> On Sun, 10 May 2015, Jan Hubicka wrote:
> 
> > > On i386, peepholes that transform memory load and register-indirect jump 
> > > into
> > > memory-indirect jump are overly restrictive in that they don't allow 
> > > combining
> > > when the jump target is loaded into %eax, and the called function returns 
> > > a
> > > value (also in %eax, so it's not dead after the call).  Fix this by 
> > > checking
> > > for same source and output register operands separately.
> > > 
> > > OK?
> > >   * config/i386/i386.md (sibcall_value_memory): Extend peepholes to
> > >   allow memory address in %eax.
> > >   (sibcall_value_pop_memory): Likewise.
> > 
> > Why do we need the check for liveness after all?  There is SIBLING_CALL_P
> > (peep2_next_insn (1)) so we know that the function terminates by the call
> > and there are no other uses of the value.
> 
> Indeed.  Uros, the peep2_reg_dead_p check was added by your patch as svn
> revision 211776, git commit e51f8b8fed.  Would you agree that the check is not
> necessary for sibcalls as Honza explains?  Would you approve a patch that
> removes it in the sibcall peepholes I modify in the patch under discussion?
>  
> > Don't we however need to check that operands[0] is not used by the 
> > call_insn as
> > parameter of the call?  I.e. something like
> > 
> > void
> > test(void (*callback ()))
> > {
> >   callback(callback);
> > }
> 
> You need a pointer-to-pointer-to-function to trigger the peephole.  Something
> like this:
> 
>   void foo()
>   {
>     void (**bar)(void*);
>     asm("":"=r"(bar));
>     (*bar)(*bar);
>   }
> 
> > I think instead of peep2_reg_dead_p we want to check that the parameter is 
> > not in
> > CALL_INSN_FUNCTION_USAGE of the sibcall..
> 
> Playing with the above testcase I can't induce failure.  It seems today GCC
> won't allocate the same register as callee address and one of the arguments.
> Do you want me to implement such a check anyway?
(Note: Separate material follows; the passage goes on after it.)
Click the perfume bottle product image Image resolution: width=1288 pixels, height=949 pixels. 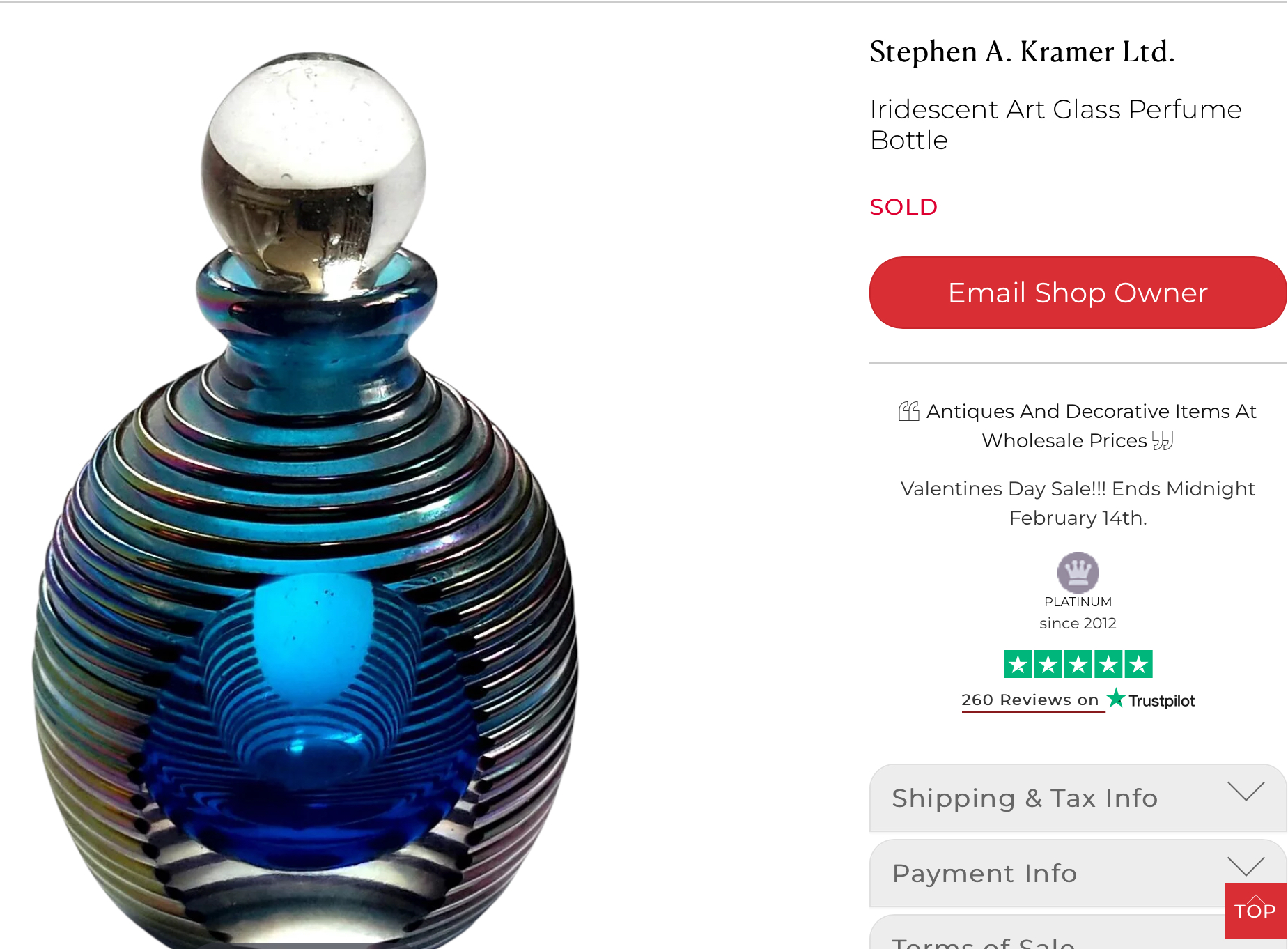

Hmm, only way I can trigger same register is:
void foo()
  {
    void (**bar)(void*);
    asm("":"=r"(bar));
    register void (*var)(void *) asm("%eax");
    var=*bar;
    asm("":"+r"(var));
    var(var);
  }

removing the second asm makes CSE to forward propagae the memory operand
to call that makes the call different from the register variable.

Still I would check for that, but this is more Uros' area.